Despite that, Lippman said pharmaceutical companies and oncologists have expressed interest in using this biomarker to guide treatment. Commercial labs like Caris already have commercially available tests that include this genomic information, and the biomarker is considered to have level 3 evidence in the eyes of the FDA, meaning that the biomarker has "potential clinical significance," and "may be informational or used to direct patients towards clinical trials for which they may be eligible." Lippman believes that with this latest research, the biomarker could likely approach level 2, meaning the FDA would see it as having definite, rather than potential, evidence of clinical significance.

Davoli and Lippman aren't sure the biomarker will ever move up to level 1, though. This level is reserved for biomarkers that have companion diagnostic status and are "essential for the safe and effective use of a corresponding therapeutic product." 

For a biomarker to achieve level 1 companion diagnostic status for a specific drug, it needs to be validated in a prospective study of patients who received that drug. Since the top marketed immune checkpoint inhibitors, Keytruda and Opdivo, are already approved for allcomers in this HNSC patient population and have a strong foothold as standard of care, drugmakers like Merck and BMS aren't likely to repeat their large-scale prospective trials with added biomarker criteria. A large prospective clinical trial denying patients an approved drug on the basis of a level 3 biomarker would not only be unfeasible from a business perspective — since it would mean limiting a market for an allcomer-approved drug — but likely unethical as well, since patients would need to be denied an already-approved drug on the basis of their tumor genomics.
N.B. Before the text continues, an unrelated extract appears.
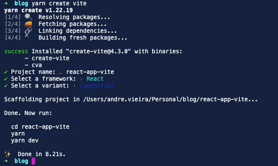Click the green success label
Viewport: 278px width, 166px height.
16,51
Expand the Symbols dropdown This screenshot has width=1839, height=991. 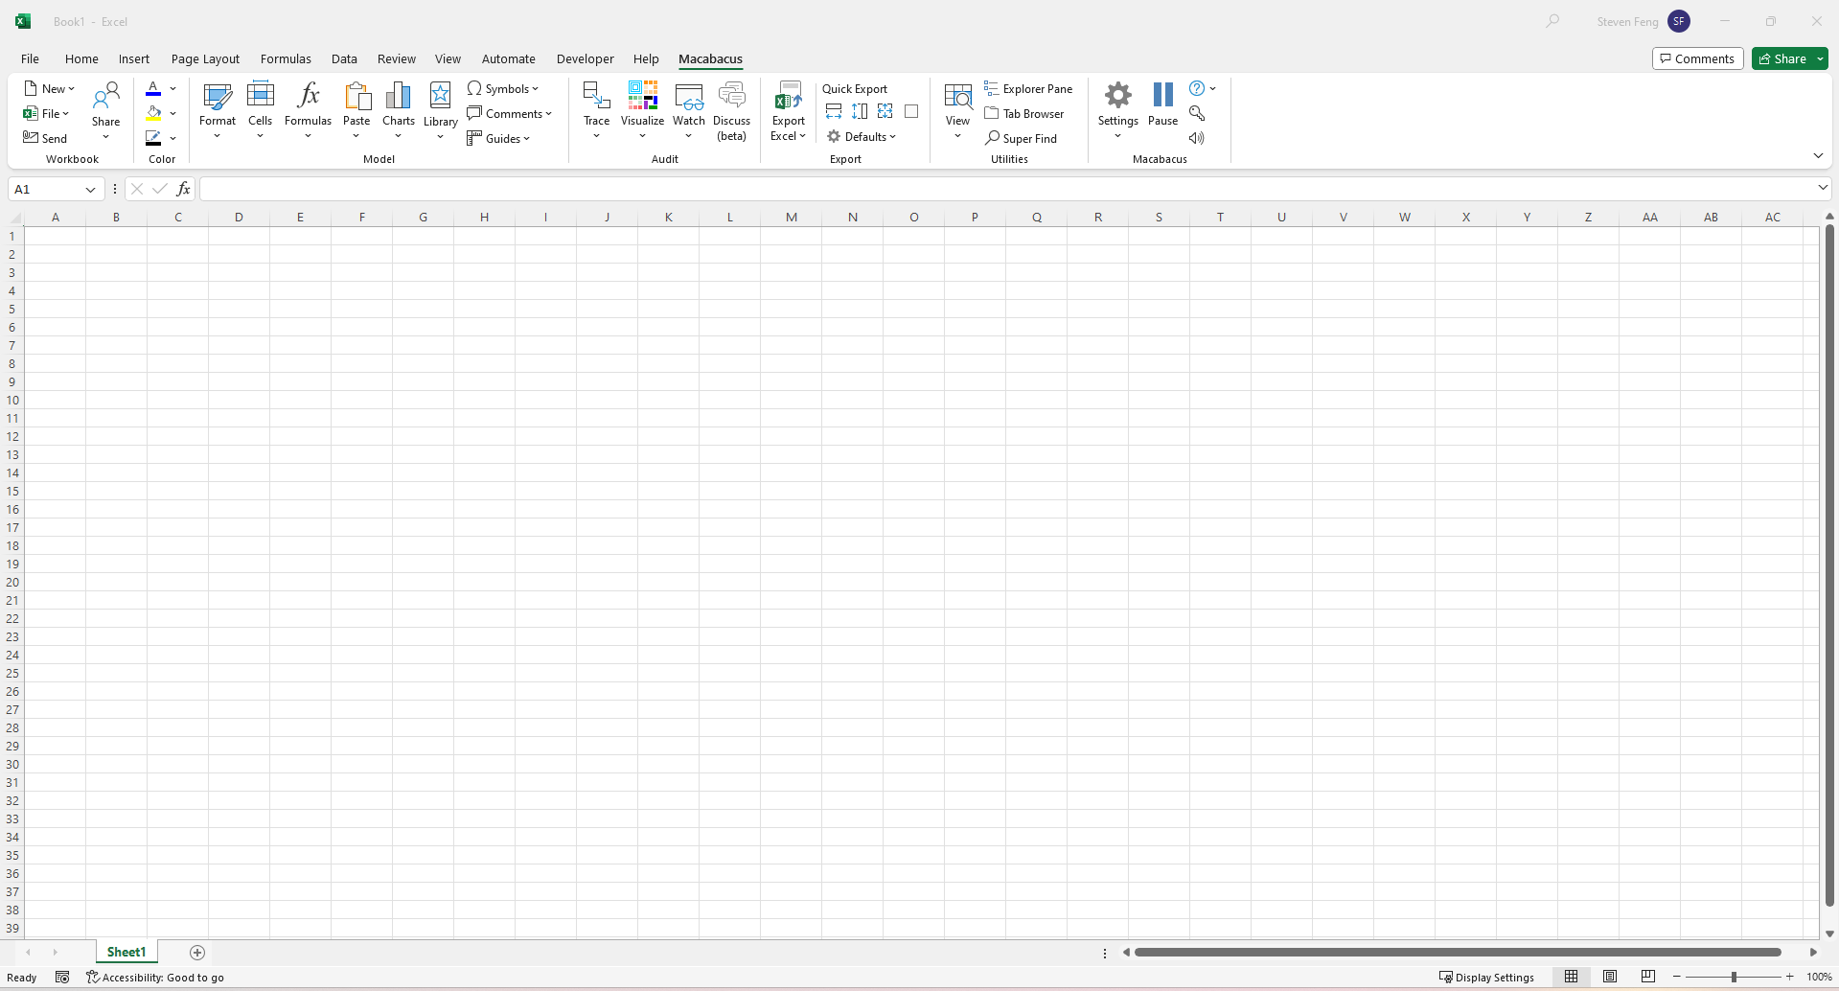click(504, 88)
"How can we potentially find a different path for this type of biomarker, which is [validated only] retrospectively, but is still very valuable?" Davoli asked hypothetically. Even though biomarkers without companion diagnostic status can still have tremendous clinical utility, "there doesn't seem to be such a clear path" for integrating them into routine clinical use, she observed.

According to Lippman, the discussion reflects the rapid pace of precision oncology advancements, which can be a challenge as much as a boon. "The biomarker development field is moving much faster than the several years required to design, complete, and analyze the trial results," he said, pointing to the fact that Merck completed its pivotal KEYNOTE-040 trial leading to the HNSC Keytruda approval "before the 9p story began."

Short of companion diagnostics status, Lippman suggested that the 9p24.1 biomarker can achieve complementary biomarker status. In 2015, the FDA approved the first PD-L1 complementary diagnostic as an aid for doctors who wanted more guidance on whether to prescribe Opdivo to their non-small cell lung cancer patients. Unlike companion diagnostics, the FDA doesn't consider complementary tests to be necessary for the safe and effective use of a drug, but such tests can still be useful for personalizing treatment.

While Merck, BMS, and others with PD-1/L1 checkpoint inhibitors aren't likely to repeat pivotal Phase III trials, Lippman pointed out that they could — and indeed are beginning to —provide researchers and test developers with samples from patients treated with these agents in completed clinical trials. This could help further validate new biomarkers, supporting their integration into routine clinical care.

Lippman also noted that some of the big drugmakers are beginning to conduct retrospective biomarker analyses on their pivotal trials themselves. "And that's a big move," he said, "particularly when you're looking at a marker that could have an impact on a $17 billion-a-year drug, and you're talking about 85 percent of patients being resistant. The fact that big pharma is looking at this now is a huge step forward."